Hi all 👋
I have a problem of sharing data between tasks.
I found a similar issue here in discussions (
link)
Workflow[flyte-anti-fraud-ml:development:app.workflow.main_flow] failed. RuntimeExecutionError: max number of system retry attempts [31/30] exhausted. Last known status message: failed at Node[n0]. RuntimeExecutionError: failed during plugin execution, caused by: error file @[<s3://my-s3-bucket/metadata/propeller/flyte-anti-fraud-ml-development-f31c365f02c114639b00/n0/data/0/error.pb>] is too large [28775519] bytes, max allowed [10485760] bytes
I added 
max-output-size-bytes
  params to the 
flyte-propeller-config
  and wait to apply all changes before re-submitting a new task.
kubectl edit configmap -n flyte flyte-propeller-config
My propeller section of 
flyte-propeller-config
  looks like:
core.yaml: |
    manager:
      pod-application: flytepropeller
      pod-template-container-name: flytepropeller
      pod-template-name: flytepropeller-template
    propeller:
      max-output-size-bytes: 52428800
      downstream-eval-duration: 30s
      enable-admin-launcher: true
      leader-election:
        enabled: true
        lease-duration: 15s
        lock-config-map:
          name: propeller-leader
          namespace: flyte
        renew-deadline: 10s
        retry-period: 2s
      limit-namespace: all
      max-workflow-retries: 3
      metadata-prefix: metadata/propeller
      metrics-prefix: flyte
      prof-port: 10254
Task configuration has been set up via 
kubectl -n flyte edit cm flyte-admin-base-config
storage.yaml: |
    storage:
      type: minio
      container: "my-s3-bucket"
      stow:
        kind: s3
        config:
          access_key_id: minio
          auth_type: accesskey
          secret_key: miniostorage
          disable_ssl: true
          endpoint: <http://minio.flyte.svc.cluster.local:9000>
          region: us-east-1
      signedUrl:
        stowConfigOverride:
          endpoint: <http://localhost:30084>
      enable-multicontainer: false
      limits:
        maxDownloadMBs: 50
  task_resource_defaults.yaml: |
    task_resources:
      defaults:
        cpu: 1
        memory: 3000Mi
        storage: 100Mi
      limits:
        cpu: 4
        gpu: 1
        memory: 3Gi
        storage: 500Mi
Also changing 
maxDownloadMBs
 didn’t change the situation
Changing cache 
max_size_mbs
 in 
flyte-propeller-config
 from 0 to some custom value also not working:
cache.yaml: |
    cache:
      max_size_mbs: 100
      target_gc_percent: 70
I ty to change different time with different params but the error was arising during each new executions.
I saw that none of 
max-output-size-bytes
 or 
max-workflow-retries
 (changed from 30 --> 3) are passed to the workflow execution:
RuntimeExecutionError: max number of system retry attempts [31/30] exhausted...

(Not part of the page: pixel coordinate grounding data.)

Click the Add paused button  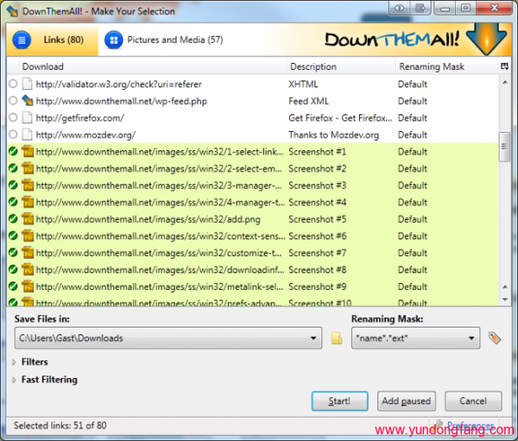(406, 401)
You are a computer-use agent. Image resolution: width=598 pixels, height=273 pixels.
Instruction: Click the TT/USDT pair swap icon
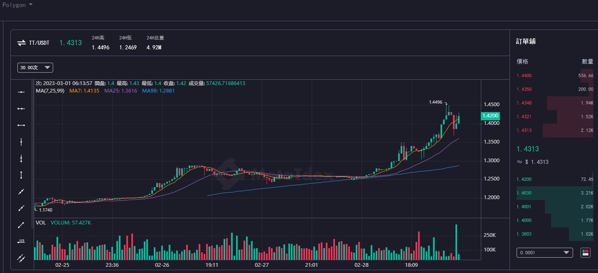[22, 43]
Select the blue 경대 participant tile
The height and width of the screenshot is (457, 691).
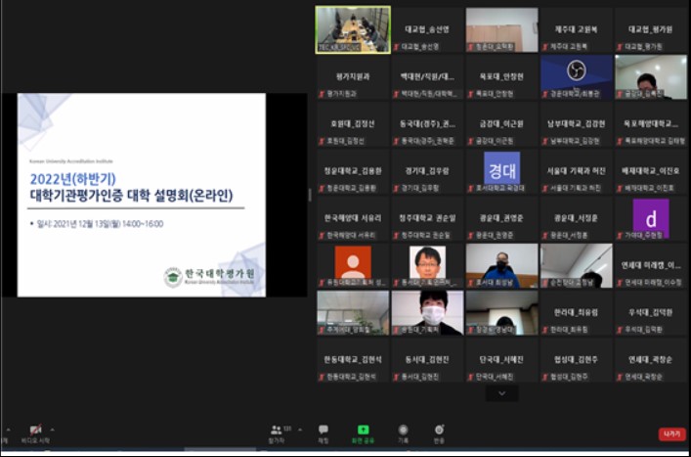coord(501,167)
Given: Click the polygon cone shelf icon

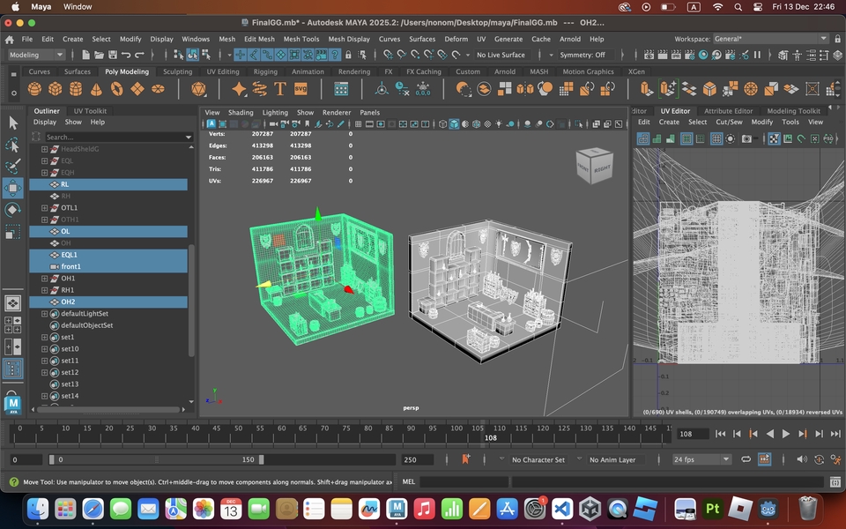Looking at the screenshot, I should [96, 89].
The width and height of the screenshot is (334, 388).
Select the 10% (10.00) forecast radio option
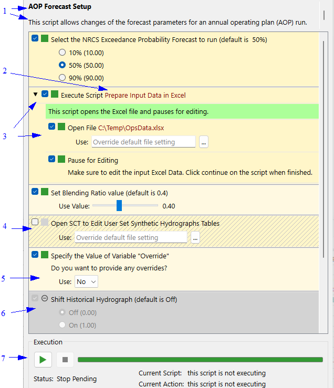(x=62, y=53)
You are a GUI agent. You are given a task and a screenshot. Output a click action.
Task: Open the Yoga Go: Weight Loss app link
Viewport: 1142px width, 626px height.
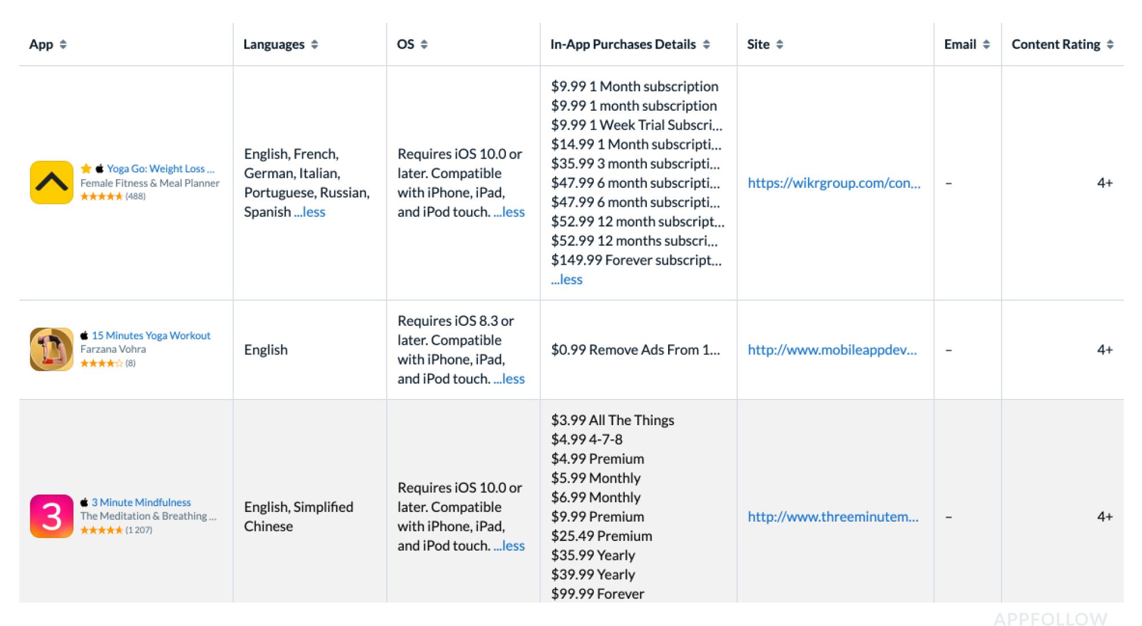click(x=160, y=168)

error file @[<s3://my-s3-bucket/metadata/propeller/flyte-anti-fraud-ml-development-f31c365f02c114639b00/n0/data/0/error.pb>] is too large [28775519] bytes, max allowed [10485760] bytes...
Hereafter are my cli steps to create a new execution:
- kubectl -n flyte edit cm flyte-admin-base-config
- kubectl edit configmap -n flyte flyte-propeller-config
- flytectl get task-resource-attribute -p flyteexamples -d development
- flytectl update project -p flyte-anti-fraud-ml -d development --storage.cache.max_size_mbs 100
- flytectl get launchplan --project flyte-anti-fraud-ml --domain development app.workflow.main_flow --latest --execFile exec_spec.yaml
- flytectl create execution --project flyte-anti-fraud-ml --domain development --execFile exec_spec.yaml
What additional steps I have to do to force flytectl to use my propeller changes and solve the problem of a max 10Mb size allowed for serialized uploads to flyte?